Mezina Anya, Krishnan Arunkumar, Woreta Tinsay A, Rubenstein Kevin B, Watson Eric, Chen Po-Hung, Rodriguez-Watson Carla
Department of Medicine, Johns Hopkins School of Medicine, Baltimore, MD 21287, United States.
Division of Gastroenterology and Hepatology, Johns Hopkins School of Medicine, Baltimore, MD 21231, United States.
World J Clin Cases. 2022 Jun 16;10(17):5566-5576. doi: 10.12998/wjcc.v10.i17.5566.

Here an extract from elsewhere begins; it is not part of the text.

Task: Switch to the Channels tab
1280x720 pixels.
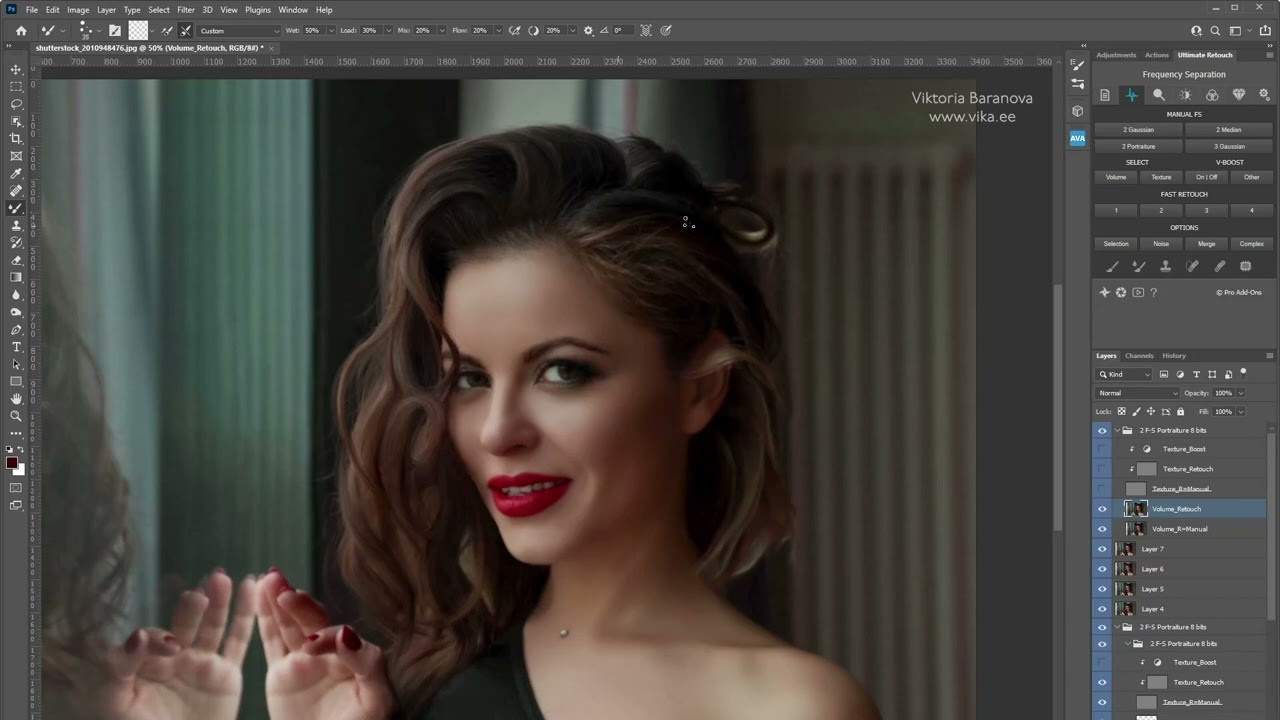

Liver fibrosis is a common pathway of liver injury and is a feature of most chronic liver diseases. Fibrosis progression varies markedly in patients with hepatitis C virus (HCV). Liver stiffness has been recommended as a parameter of fibrosis progression/regression in patients with HCV.
To investigate changes in liver stiffness measured by transient elastography (TE) in a large, racially diverse cohort of United States patients with chronic hepatitis C (CHC).
We evaluated the differences in liver stiffness between patients treated with direct-acting antiviral (DAA) therapy and untreated patients. Patients had ≥ 2 TE measurements and no prior DAA exposure. We used linear regression to measure the change in liver stiffness between first and last TE in response to treatment, controlling for age, sex, race, diabetes, smoking status, human immunodeficiency virus status, baseline alanine aminotransferase, and baseline liver stiffness. Separate regression models analyzed the change in liver stiffness as measured by kPa, stratified by cirrhosis status.
Of 813 patients, 419 (52%) initiated DAA treatment. Baseline liver stiffness was 12 kPa in 127 (16%). Median time between first and last TE was 11.7 and 12.7 mo among treated and untreated patients, respectively. There was no significant change in liver stiffness observed over time in either the group initiating DAA treatment (0.016 kPa/month; CI: -0.051, 0.084) or in the untreated group (0.001 kPa/mo; CI: -0.090, 0.092), controlling for covariates. A higher baseline kPa score was independently associated with decreased liver stiffness.
DAA treatment was not associated with a differential change in liver stiffness over time in patients with CHC compared to untreated patients.
肝纤维化是肝损伤的常见途径,也是大多数慢性肝病的特征。丙型肝炎病毒(HCV)患者的纤维化进展差异显著。肝脏硬度已被推荐作为HCV患者纤维化进展/消退的参数。
在一个种族多样的美国慢性丙型肝炎(CHC)患者大群体中,研究通过瞬时弹性成像(TE)测量的肝脏硬度变化。
我们评估了接受直接抗病毒药物(DAA)治疗的患者与未治疗患者之间肝脏硬度的差异。患者进行了≥2次TE测量且之前未接触过DAA。我们使用线性回归来测量治疗后首次和末次TE之间肝脏硬度的变化,并控制年龄、性别、种族、糖尿病、吸烟状况、人类免疫缺陷病毒状况、基线丙氨酸转氨酶和基线肝脏硬度。单独的回归模型分析了以kPa为单位测量的肝脏硬度变化,并按肝硬化状态分层。
813例患者中,419例(52%)开始接受DAA治疗。127例(16%)患者的基线肝脏硬度为12 kPa。治疗组和未治疗组首次和末次TE之间的中位时间分别为11.7个月和12.7个月。在控制协变量的情况下,接受DAA治疗的组(0.016 kPa/月;可信区间:-0.051,0.084)或未治疗组(0.001 kPa/月;可信区间:-0.090,0.092)中,均未观察到肝脏硬度随时间有显著变化。较高的基线kPa评分与肝脏硬度降低独立相关。
与未治疗的患者相比,CHC患者接受DAA治疗后,肝脏硬度随时间没有差异变化。